消費者金融の規制強化問題で金融庁は28日、1人に融資できる額を1社当たり最大50万円、複数社の場合、総額で最大100万~150万円とする貸金業規制法改正案の原案を自民党に提示した。また、少額で短期の融資の場合、上限を上回る金利を特例として認めるが、その具体的な内容について「貸出額30万円まで、返済期間半年以内」と「同50万円まで、1年以内」の2案を示した。

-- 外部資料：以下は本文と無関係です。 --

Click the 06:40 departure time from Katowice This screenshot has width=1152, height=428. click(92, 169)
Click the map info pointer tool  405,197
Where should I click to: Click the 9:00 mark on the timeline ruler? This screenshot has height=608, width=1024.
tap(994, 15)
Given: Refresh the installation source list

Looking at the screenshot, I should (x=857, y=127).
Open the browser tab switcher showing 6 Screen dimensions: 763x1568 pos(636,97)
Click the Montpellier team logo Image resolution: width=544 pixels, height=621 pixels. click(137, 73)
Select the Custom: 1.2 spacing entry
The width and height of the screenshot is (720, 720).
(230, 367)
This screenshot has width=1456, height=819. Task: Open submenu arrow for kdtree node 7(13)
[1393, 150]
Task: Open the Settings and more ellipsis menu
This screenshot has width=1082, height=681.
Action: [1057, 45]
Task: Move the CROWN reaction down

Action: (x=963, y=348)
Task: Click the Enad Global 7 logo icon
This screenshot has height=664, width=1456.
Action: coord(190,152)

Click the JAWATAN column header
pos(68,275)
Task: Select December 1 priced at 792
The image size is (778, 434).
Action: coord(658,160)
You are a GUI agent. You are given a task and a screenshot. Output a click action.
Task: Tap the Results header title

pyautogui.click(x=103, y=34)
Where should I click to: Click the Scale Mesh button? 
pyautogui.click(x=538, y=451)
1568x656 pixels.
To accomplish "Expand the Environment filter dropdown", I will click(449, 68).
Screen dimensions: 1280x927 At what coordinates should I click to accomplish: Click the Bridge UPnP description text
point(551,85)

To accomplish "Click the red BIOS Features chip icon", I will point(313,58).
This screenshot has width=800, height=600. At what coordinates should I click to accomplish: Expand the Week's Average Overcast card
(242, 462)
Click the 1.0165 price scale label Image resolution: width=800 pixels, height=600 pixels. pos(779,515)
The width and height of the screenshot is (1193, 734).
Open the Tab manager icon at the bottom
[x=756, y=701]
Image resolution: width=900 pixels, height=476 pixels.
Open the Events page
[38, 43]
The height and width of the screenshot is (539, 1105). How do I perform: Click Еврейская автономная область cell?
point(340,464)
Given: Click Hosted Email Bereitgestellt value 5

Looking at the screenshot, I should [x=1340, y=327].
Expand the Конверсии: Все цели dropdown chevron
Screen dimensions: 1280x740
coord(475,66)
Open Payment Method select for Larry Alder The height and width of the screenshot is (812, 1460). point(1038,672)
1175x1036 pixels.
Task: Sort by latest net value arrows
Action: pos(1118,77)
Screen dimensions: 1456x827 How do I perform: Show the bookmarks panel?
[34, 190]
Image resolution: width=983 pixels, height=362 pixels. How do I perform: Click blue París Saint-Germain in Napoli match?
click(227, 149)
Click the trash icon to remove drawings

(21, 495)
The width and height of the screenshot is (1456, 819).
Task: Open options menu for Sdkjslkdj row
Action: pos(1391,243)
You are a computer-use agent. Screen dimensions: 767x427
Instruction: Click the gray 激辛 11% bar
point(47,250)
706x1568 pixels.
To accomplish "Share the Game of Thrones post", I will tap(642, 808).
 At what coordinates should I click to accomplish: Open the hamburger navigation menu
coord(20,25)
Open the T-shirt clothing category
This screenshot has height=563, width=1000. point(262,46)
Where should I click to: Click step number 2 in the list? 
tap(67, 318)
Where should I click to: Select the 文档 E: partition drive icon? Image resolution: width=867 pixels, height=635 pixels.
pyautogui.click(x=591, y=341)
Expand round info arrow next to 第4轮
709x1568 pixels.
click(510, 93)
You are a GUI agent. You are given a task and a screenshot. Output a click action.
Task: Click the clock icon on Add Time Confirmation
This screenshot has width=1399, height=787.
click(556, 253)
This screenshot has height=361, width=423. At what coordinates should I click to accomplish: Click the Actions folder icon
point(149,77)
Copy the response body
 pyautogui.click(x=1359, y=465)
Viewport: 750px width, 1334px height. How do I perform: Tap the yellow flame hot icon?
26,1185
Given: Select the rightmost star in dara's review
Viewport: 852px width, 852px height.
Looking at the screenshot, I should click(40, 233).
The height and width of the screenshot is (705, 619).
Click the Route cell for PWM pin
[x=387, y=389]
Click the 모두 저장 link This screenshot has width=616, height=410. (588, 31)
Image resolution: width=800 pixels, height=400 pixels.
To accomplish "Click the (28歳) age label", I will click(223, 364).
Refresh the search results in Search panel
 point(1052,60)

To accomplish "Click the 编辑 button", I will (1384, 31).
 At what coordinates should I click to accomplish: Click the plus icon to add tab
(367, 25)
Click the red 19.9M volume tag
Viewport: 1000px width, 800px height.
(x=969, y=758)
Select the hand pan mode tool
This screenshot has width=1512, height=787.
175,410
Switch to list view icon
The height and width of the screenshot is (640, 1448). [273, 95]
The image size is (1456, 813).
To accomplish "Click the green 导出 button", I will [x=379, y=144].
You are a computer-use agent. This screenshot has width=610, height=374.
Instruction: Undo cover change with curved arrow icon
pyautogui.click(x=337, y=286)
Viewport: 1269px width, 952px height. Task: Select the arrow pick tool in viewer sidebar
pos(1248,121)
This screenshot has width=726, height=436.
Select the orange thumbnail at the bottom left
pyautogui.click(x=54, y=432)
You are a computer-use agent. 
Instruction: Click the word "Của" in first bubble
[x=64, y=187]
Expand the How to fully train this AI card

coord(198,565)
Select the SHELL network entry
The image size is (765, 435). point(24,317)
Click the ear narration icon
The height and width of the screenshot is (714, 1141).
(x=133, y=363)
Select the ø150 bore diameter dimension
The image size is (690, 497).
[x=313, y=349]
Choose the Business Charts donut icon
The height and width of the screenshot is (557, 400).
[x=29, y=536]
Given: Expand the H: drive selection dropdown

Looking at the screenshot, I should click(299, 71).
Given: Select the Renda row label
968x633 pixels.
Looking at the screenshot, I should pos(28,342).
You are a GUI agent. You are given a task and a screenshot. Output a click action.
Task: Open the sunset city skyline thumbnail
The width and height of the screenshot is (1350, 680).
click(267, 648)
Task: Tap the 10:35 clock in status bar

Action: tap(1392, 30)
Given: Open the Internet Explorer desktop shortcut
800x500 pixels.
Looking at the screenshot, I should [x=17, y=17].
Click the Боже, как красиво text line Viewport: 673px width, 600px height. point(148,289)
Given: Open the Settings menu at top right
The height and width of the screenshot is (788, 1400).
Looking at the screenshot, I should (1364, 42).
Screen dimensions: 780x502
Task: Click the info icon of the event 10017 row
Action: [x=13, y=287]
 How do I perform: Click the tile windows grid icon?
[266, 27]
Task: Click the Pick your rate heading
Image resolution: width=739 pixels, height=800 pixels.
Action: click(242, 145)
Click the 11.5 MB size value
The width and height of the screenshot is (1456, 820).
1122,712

特例として認める金利は20%台後半までとする。
自民党は週内にも貸金業小委員会を再開し、早ければ9月召集の臨時国会で関連法の改正案提出を目指す。
短期融資の特例については、融資先が事業者の場合、貸出額は500万円まで、返済期間は3カ月以内とする案を示した。事業者は一時的なつなぎ資金への需要が高いためだが、日本弁護士連合会などは「一般の個人と事業者との境界にある借り手もあり、規制の抜け穴になりかねない」と反発している。
消費者金融の貸出上限金利を巡って政府・与党は、出資法の上限(年29.2%)を利息制限法の上限(同15~20%)に引き下げることで一致している。ただし、少額・短期の融資は、借金残高が雪だるま式に膨らまず、返済負担が小さいことから、3年程度の時限措置として金利上乗せの特例を認める方向で検討している。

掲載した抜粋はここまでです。